Vous le niez ? — ne disputons pas sur cette matière. Je suis convaincu et ne cherche point à convaincre. Il y a, d’ailleurs, une ressouvenance de formes aériennes, d’yeux intellectuels et parlants, de sons mélodieux mais mélancoliques ;
une ressouvenance qui ne veut pas s’en aller ..
une sorte de mémoire semblable à une ombre, vague, variable, indéfinie, vacillante ; et de cette ombre essentielle il me sera impossible de me défaire, tant que luira le soleil de ma raison.

C’est dans cette chambre que je suis né.
Émergeant ainsi au milieu de la longue nuit qui semblait être, mais qui n’était pas la non-existence, pour tomber tout d’un coup dans un pays féerique, dans un palais de fantaisie, dans les étranges domaines de la pensée et de l’érudition monastiques,

Il n’est pas singulier que j’aie contemplé autour de moi avec un œil effrayé et vague que j’aie dépensé mon enfance dans les livres et prodigué ma jeunesse en rêveries ;

Mais ce qui est singulier, les années ayant marché, et le midi de ma virilité m’ayant trouvé vivant encore dans le manoir de mes ancêtres, ce qui est étrange, c’est cette stagnation qui tomba sur les sources de ma vie, c’est cette complète interversion qui s’opéra dans le caractère de mes pensées les plus ordinaires

Les réalités du monde m’affectaient comme des visions, et seulement comme des visions, pendant que les idées folles du pays des songes devenaient en revanche, non la pâture de mon existence de tous les jours, mais positivement mon unique et entière existence elle-même.
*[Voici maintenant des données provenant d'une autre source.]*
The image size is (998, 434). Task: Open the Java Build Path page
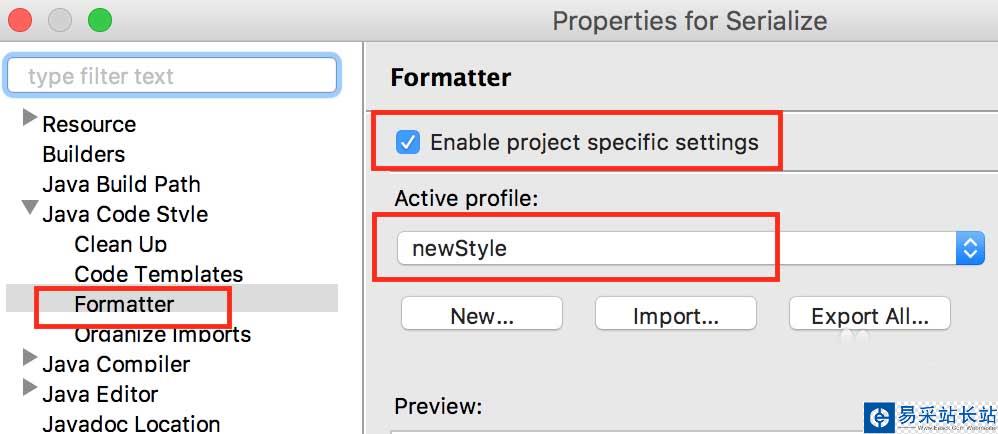(121, 184)
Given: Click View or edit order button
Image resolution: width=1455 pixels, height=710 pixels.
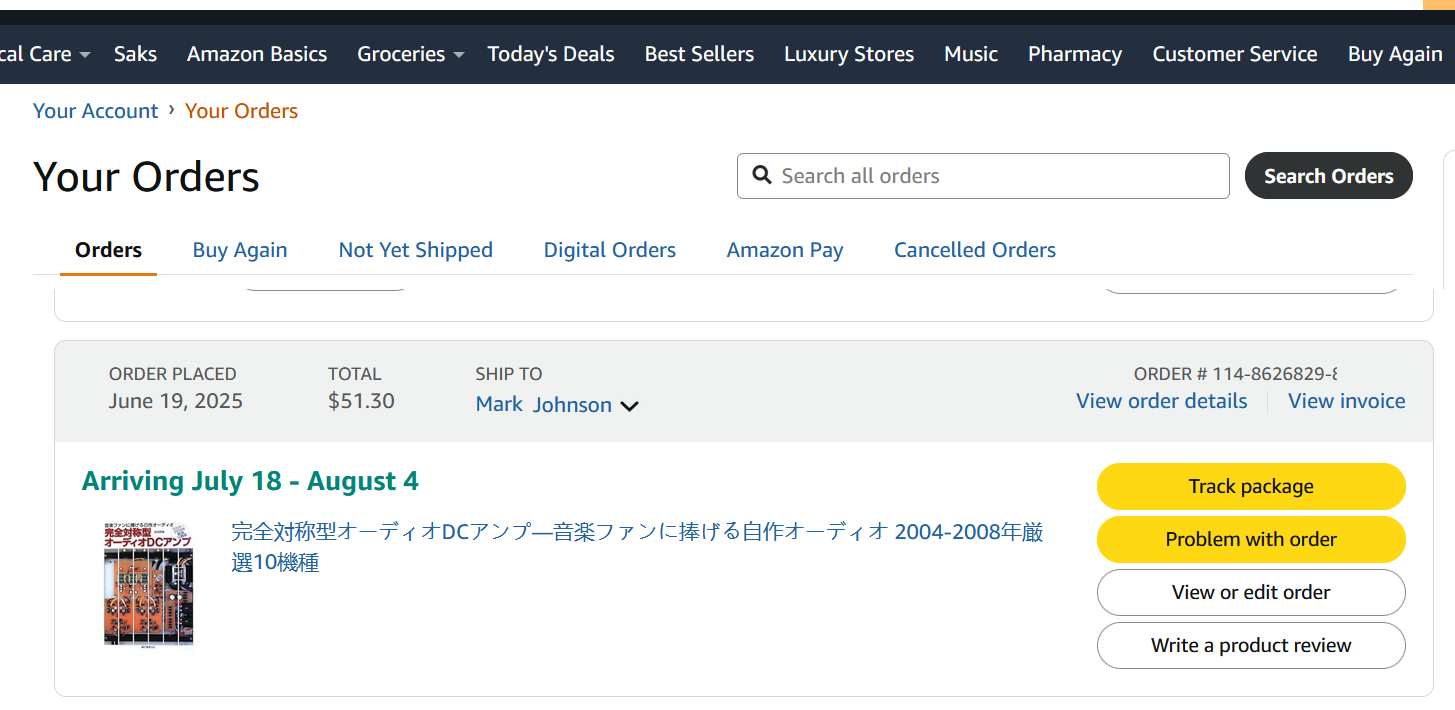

Moi, vivant dans mon propre cœur et me dévouant, corps et âme, à la plus intense et à la plus pénible méditation,

Réfléchir infatigablement de longues heures, l’attention rivée à quelque citation puérile sur la marge ou dans le texte d’un livre, rester absorbé, la plus grande partie d’une journée d’été, dans une ombre bizarre s’allongeant obliquement sur la tapisserie ou sur le plancher,

M’oublier une nuit entière à surveiller la flamme droite d’une lampe ou les braises du foyer, rêver des jours entiers sur le parfum d’une fleur, répéter, d’une manière monotone, quelque mot vulgaire, jusqu’à ce que le son, à force d’être répété, cessât de présenter à l’esprit une idée quelconque,

Perdre tout sentiment de mouvement ou d’existence physique dans un repos absolu obstinément prolongé, telles étaient quelques-unes des plus communes et des moins pernicieuses aberrations de mes facultés mentales, aberrations qui sans doute ne sont pas absolument sans exemple, mais qui défient certainement toute explication et toute analyse.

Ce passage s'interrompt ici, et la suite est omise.